Enstitü Sosyal ilk etkinliği ile kapılarını açtı.
Fikrî hazırlığı bir yılı aşkın süredir devam eden Enstitü Sosyal, 4 Kasım itibarıyla kapılarını açtı. Eğitim, toplum ve ekonomi odaklı politika önerileri geliştirmek için araştırma ve eğitimler yapmak hedefiyle kurulan bir düşünce kuruluşu olan Enstitü Sosyal, ilk sosyal etkinliğini 4 Kasım’da gerçekleştirdi. Enstitü; eğitim, toplum ve ekonomi alanlarında kronikleşmiş ve çözüm bekleyen konuların ele alınacağı Dünyadan Yansımalar Panel Serisi’nin ilk programında Amerikalı ünlü sosyal psikolog Prof. Jean M. Twenge’yi konuk etti. San Diego Üniversitesi’nde öğretim üyesi olan Twenge’nin 1966-2022 yılları arasında yapılmış kapsamlı istatiksel çalışmalara dayanan 180’den fazla bilimsel yayını ve 7 kitabı bulunuyor.
Enstitü’nün ilk sosyal etkinliği olan panelin açılış konuşmasını yapan Genel Koordinatör İpek Coşkun Armağan, Enstitü’nün çalışma alanları hakkında bilgi verdi ve kuruluşun en önemli sorumluluklarından biri olarak “ortak bilinç imkanlarını arttırmayı ve bunun için de yaşadığımız kavramsal karmaşalarla mücadele etmeyi” gördüklerini söyledi. Covid-19 salgını ile birlikte özellikle eğitimde ve toplumsal psikolojide büyük bir kırılma yaşandığını müşahade ettiğimize dikkat çeken Armağan, Jean M. Twenge’nin kuşaklar arası yürüttüğü araştırmaların, bu kırılma noktalarını belirlemek ve buna uygun olarak politika önerileri geliştirmek açısından önemine değindi.

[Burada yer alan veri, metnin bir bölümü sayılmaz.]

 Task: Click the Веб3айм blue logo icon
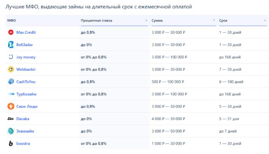(11, 45)
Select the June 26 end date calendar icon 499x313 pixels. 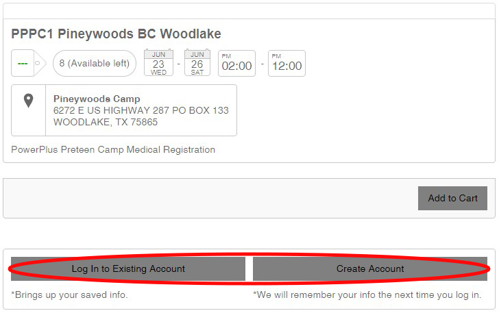click(197, 62)
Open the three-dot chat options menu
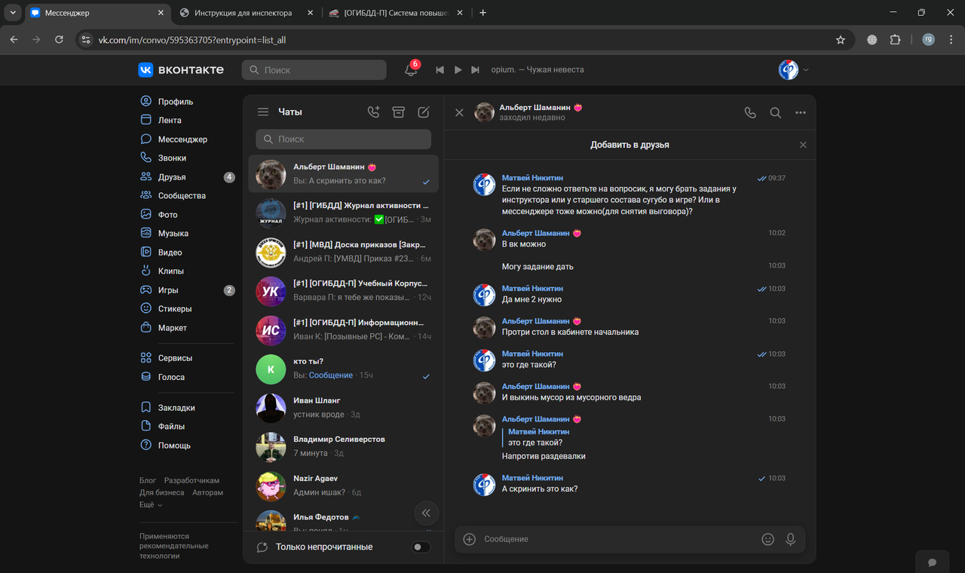This screenshot has height=573, width=965. 801,112
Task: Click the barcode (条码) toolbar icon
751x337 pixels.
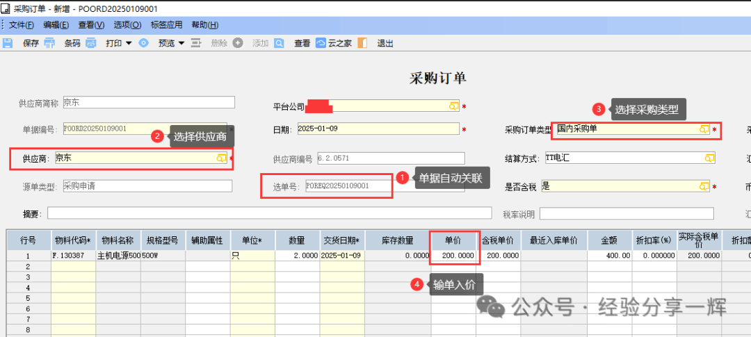Action: click(49, 43)
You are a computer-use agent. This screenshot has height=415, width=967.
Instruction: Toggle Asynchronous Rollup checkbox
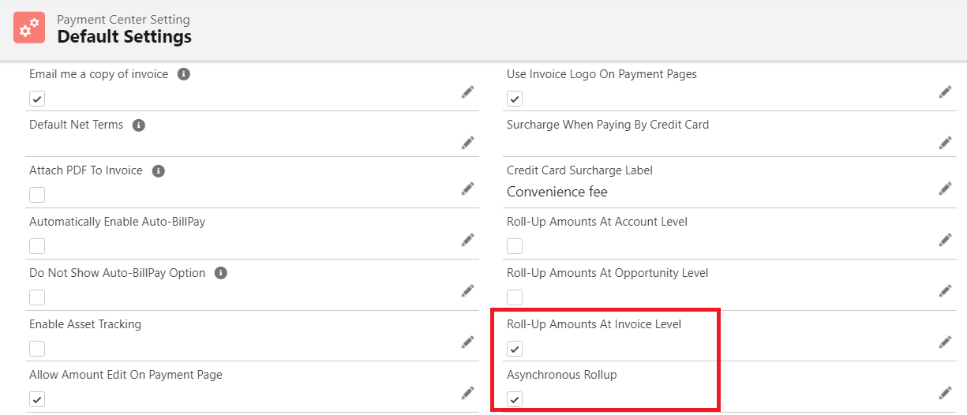click(x=515, y=399)
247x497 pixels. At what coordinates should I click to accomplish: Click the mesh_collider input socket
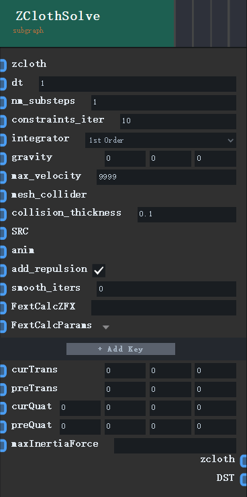[x=3, y=196]
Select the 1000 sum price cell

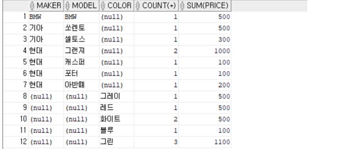pyautogui.click(x=205, y=51)
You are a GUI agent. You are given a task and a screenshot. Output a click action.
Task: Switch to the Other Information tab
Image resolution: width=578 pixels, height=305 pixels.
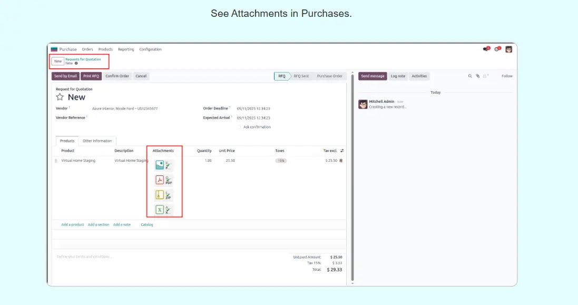97,141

Prof. Twenge’nin, Amerikan toplumunda ve Amerikan kültürünün etkisine maruz kalan toplumlarda kitlesel yozlaşmaya dikkat çektiği çalışmaları bulunuyor. Twenge, 2017 yılında yayımladığı Z Kuşağı gençlerinin yaşam tarzları ve alışkanlıklarını konu alan “Ben Nesli (Generation of Me)” adlı kitabıyla büyük yankı uyandırmıştı. Twenge, Nesiller Arası Farklılıkları Anlama/Understanding the Cross-Generational Differences başlıklı konuşmasında “Ben Nesli” olarak adlandırdığı günümüzün 18-35 yaş arası gençlerinin/genç yetişkinlerinin nasıl daha geç olgunlaştıklarını, teknolojiyle geçirdikleri zamanın yaşam biçimlerini nasıl etkilediğini ve bu yeni yaşam biçiminin sonucunda depresyon ve anksiyete oranlarının endişe verici düzeylere nasıl ulaştığını ele aldı. Twenge’ye göre, vaktini internet, sosyal medya, bilgisayar oyunu, mesajlaşma, TV veya görüntülü konuşma ile geçiren gençlerde mutsuzluk, depresyon, melankoli görülme oranı ekran süresinin artmasıyla paralellik gösteriyor. Twenge, yaşam biçimlerinde yapılacak köklü değişikliklerle gençlerde ruh sağlığının iyileştirilebileceğine dikkat çekerek, yetişme çağındaki çocuklar ve gençler için telefonsuz saatler ve sahalar belirlenmesinin, sosyal medya kullanımı için veli izni ve yaş sınırı getirilmesinin, okul saatlerinde telefon kullanımınının sınırlandırılmasının gerekliliğine değindi. Dijital yerliler olarak tabir edilen 2012 ve sonrası çocuklar için ise akıllı telefon kullanımının mümkün olduğu kadar geciktirilmesinin, en az 16 yaşına kadar sosyal medyadan uzak tutulmalarının, günlük ekran süresinin 2 saat ve daha azıyla sınırlanması gerektiğine işaret etti. Twenge’ye göre çocukların/gençlerin boş zamanlarını ekran karşısında geçirme alışkanlığı döngülerini kırmalarında ebeveynlere büyük iş düşüyor.
Enstitü Sosyal, eğitim, toplum ve ekonomi alanlarında kronikleşmiş ve çözüm bekleyen konuların, dinleyicilerin de aktif katılımıyla ele alınacağı, verimli tartışma ortamı yaratacak etkinliklerine devam edecek.